>>>
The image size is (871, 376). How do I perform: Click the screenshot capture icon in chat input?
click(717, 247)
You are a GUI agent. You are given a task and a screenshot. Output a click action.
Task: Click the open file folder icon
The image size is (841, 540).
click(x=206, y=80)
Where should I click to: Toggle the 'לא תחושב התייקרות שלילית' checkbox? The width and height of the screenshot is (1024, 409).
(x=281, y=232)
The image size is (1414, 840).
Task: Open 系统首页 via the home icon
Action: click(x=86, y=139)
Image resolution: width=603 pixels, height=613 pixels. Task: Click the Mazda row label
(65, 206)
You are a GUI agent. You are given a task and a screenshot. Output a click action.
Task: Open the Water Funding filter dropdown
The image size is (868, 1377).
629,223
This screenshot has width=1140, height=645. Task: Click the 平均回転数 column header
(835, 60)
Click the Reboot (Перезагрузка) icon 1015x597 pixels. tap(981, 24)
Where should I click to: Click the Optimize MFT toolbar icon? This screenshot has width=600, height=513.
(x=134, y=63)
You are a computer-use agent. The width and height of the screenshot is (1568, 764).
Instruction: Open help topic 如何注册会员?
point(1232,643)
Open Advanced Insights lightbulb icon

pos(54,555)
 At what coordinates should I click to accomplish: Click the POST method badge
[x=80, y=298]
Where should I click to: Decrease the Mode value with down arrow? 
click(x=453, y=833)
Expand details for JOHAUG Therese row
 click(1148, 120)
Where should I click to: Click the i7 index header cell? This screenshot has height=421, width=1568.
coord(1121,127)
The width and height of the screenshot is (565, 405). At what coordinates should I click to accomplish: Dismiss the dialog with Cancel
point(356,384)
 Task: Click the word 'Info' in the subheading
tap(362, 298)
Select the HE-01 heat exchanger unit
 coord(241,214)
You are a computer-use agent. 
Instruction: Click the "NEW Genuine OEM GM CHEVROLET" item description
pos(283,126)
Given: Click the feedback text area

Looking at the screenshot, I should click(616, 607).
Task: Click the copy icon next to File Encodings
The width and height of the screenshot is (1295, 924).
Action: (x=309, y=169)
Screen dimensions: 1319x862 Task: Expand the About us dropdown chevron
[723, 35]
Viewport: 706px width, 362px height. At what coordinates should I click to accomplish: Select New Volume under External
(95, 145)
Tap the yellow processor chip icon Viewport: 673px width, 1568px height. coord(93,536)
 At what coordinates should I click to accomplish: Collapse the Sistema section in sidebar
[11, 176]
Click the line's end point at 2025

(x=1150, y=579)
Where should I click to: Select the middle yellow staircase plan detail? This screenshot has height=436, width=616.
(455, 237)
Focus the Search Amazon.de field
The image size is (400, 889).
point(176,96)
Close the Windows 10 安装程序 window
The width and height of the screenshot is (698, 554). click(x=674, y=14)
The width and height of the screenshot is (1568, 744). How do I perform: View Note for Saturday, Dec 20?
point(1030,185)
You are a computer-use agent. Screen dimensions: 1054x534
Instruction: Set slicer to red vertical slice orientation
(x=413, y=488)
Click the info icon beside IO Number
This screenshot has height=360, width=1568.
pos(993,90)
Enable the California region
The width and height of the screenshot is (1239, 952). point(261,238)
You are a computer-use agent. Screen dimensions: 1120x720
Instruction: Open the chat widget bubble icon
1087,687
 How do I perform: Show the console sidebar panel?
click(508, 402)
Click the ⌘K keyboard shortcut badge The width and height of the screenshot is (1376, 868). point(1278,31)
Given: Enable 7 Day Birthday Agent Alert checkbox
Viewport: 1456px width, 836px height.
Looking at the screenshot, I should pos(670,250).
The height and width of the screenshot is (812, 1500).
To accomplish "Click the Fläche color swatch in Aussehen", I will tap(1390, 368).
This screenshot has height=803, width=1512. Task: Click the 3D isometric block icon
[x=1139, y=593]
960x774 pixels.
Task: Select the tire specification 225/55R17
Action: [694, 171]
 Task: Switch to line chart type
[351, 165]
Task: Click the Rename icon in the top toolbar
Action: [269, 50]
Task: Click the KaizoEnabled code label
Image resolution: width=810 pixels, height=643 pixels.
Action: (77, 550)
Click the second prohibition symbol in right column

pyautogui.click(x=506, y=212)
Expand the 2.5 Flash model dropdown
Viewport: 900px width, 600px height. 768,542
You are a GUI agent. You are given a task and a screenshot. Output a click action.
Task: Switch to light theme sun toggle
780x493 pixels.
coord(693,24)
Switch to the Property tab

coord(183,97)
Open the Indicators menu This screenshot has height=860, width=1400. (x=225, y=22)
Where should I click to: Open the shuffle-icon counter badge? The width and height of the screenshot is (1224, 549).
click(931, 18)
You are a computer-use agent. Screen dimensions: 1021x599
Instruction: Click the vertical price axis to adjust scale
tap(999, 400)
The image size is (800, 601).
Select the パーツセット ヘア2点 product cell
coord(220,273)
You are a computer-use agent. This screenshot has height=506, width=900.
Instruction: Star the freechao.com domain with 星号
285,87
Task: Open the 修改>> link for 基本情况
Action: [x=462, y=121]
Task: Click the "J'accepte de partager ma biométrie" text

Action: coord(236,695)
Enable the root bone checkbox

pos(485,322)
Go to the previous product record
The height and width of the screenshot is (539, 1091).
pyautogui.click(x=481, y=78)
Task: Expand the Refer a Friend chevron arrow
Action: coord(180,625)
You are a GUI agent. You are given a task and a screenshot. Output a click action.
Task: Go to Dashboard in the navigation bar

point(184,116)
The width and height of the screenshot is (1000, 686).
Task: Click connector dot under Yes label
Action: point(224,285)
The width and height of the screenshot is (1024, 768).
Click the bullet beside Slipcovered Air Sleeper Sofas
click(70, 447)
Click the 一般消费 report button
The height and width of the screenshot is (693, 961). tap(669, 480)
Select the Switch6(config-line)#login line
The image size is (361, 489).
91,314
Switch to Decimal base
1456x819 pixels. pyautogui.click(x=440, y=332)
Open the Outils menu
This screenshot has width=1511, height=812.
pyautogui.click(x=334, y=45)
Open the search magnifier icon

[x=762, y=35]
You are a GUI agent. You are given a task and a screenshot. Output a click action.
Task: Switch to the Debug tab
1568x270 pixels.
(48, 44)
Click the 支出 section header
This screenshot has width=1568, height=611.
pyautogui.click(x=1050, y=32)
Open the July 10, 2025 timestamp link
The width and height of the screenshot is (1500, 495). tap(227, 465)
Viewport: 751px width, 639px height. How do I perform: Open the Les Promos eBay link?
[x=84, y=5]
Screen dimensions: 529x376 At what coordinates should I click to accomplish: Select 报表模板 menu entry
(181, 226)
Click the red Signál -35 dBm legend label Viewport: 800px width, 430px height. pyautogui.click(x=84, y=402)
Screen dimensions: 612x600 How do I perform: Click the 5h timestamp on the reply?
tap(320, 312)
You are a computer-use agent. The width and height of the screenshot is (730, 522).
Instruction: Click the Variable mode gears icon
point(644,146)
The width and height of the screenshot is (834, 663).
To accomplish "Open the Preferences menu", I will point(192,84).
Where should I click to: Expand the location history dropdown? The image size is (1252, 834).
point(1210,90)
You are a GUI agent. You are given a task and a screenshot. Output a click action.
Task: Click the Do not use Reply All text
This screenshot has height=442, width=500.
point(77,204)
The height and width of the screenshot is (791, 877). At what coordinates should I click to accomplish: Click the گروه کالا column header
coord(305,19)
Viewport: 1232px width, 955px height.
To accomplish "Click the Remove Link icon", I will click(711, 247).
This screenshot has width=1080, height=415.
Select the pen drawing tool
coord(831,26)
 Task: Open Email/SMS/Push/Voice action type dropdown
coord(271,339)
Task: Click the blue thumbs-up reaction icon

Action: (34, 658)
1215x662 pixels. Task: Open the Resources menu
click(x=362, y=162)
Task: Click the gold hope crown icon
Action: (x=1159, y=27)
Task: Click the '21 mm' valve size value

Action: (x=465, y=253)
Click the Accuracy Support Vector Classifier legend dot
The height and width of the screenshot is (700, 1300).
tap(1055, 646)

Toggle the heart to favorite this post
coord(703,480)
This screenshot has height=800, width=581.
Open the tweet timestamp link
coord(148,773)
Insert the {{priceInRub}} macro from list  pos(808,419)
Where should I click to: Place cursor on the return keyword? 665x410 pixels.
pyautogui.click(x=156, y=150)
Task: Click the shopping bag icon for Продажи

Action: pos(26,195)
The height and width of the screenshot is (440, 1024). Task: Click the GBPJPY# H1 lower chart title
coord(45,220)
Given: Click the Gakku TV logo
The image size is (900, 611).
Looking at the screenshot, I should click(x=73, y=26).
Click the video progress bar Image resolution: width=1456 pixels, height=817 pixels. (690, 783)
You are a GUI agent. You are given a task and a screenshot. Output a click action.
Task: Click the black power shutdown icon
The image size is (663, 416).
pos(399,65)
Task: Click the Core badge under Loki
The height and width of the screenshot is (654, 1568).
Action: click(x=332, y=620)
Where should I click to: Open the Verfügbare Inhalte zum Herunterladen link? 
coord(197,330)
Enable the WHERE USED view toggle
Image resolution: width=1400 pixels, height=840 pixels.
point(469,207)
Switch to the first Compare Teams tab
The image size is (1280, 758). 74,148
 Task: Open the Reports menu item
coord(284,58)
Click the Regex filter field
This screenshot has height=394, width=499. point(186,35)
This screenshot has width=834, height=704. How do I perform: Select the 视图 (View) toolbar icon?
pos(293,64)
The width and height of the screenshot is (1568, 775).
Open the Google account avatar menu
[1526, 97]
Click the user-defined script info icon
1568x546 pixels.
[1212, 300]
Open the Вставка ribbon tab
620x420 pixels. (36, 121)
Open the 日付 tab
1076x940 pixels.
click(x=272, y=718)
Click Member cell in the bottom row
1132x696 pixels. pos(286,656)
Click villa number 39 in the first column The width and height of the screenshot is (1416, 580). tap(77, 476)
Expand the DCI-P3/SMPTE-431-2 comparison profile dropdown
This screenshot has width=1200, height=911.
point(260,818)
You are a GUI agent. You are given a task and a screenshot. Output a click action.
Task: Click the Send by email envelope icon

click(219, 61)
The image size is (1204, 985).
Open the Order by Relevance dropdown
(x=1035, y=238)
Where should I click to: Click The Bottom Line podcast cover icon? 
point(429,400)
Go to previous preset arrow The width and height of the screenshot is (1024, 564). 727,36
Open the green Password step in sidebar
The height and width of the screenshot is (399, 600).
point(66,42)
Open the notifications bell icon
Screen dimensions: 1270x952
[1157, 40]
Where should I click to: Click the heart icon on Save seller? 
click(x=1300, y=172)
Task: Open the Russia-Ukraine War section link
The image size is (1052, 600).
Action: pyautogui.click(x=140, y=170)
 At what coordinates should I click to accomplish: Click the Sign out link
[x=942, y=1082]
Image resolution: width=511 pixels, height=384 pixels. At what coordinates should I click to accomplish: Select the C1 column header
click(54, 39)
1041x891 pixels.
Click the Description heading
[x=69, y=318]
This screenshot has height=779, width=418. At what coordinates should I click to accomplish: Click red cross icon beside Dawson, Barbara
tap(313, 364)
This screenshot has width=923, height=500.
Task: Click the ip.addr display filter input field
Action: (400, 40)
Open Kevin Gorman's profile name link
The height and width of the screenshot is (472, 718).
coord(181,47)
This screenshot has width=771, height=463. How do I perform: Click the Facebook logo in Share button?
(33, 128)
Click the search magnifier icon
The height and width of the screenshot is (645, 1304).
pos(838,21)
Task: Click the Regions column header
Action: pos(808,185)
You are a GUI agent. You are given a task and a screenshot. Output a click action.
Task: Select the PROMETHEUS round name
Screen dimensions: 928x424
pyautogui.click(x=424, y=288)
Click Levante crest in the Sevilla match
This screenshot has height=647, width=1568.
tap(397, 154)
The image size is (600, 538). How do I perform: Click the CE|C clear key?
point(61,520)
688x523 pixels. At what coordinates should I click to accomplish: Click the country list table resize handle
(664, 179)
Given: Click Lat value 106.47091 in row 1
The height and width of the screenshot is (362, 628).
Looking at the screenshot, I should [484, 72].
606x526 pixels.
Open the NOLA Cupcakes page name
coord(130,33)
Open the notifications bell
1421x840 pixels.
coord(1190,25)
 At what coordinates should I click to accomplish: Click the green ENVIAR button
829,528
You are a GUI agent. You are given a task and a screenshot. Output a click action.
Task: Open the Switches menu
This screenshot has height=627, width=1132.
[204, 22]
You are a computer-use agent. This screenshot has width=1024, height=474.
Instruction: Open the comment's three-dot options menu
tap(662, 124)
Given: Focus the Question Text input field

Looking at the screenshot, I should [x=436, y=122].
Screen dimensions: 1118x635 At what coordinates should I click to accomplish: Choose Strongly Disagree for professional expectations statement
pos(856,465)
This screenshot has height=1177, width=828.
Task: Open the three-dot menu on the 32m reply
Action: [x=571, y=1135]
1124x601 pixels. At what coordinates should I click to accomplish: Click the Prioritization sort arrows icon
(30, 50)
<<<
PROBLEM TO WORK ON:
Report all lines of the data that include the word "computer".

EXERCISE RESULT:
You are a computer-use agent. The width and height of the screenshot is (1568, 764).
You are a computer-use agent. 
You are a computer-use agent. Screen dimensions: 1054x534
You are a computer-use agent. Screen dimensions: 1120x720
You are a computer-use agent. Screen dimensions: 1021x599
You are a computer-use agent. This screenshot has height=506, width=900.
You are a computer-use agent. The width and height of the screenshot is (730, 522).
You are a computer-use agent. This screenshot has width=1024, height=474.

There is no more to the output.